Pixel coordinate grounding data
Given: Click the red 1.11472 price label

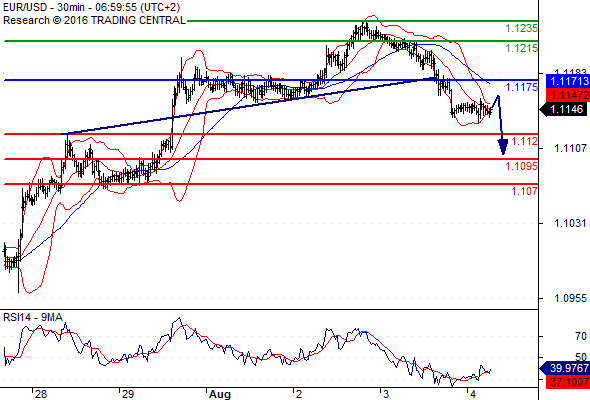Looking at the screenshot, I should tap(567, 95).
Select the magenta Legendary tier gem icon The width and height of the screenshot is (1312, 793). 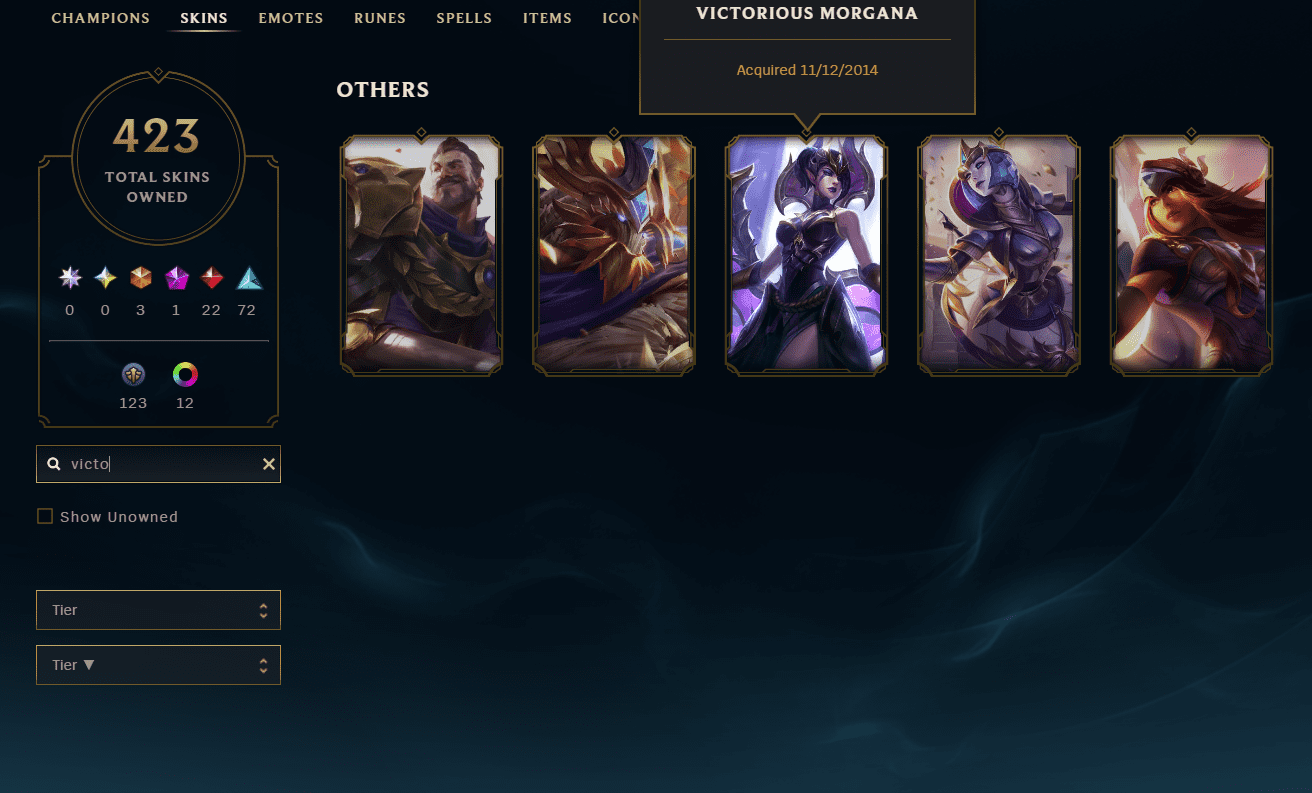coord(176,278)
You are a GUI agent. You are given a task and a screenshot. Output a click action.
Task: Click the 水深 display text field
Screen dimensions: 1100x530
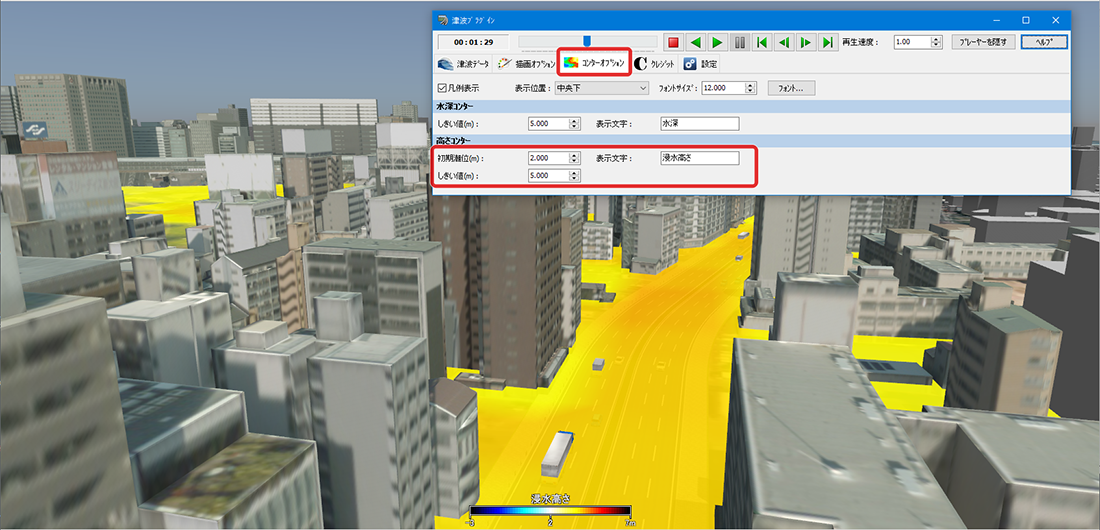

| YOUR INSTRUCTIONS |
Print exactly the line containing "You are a GUI" and every line after it through the final line above, and leave all pictures out.

| TASK RESPONSE |
You are a GUI agent. You are given a task and a screenshot. Output a click action.
Task: Click the 水深 display text field
Screen dimensions: 1100x530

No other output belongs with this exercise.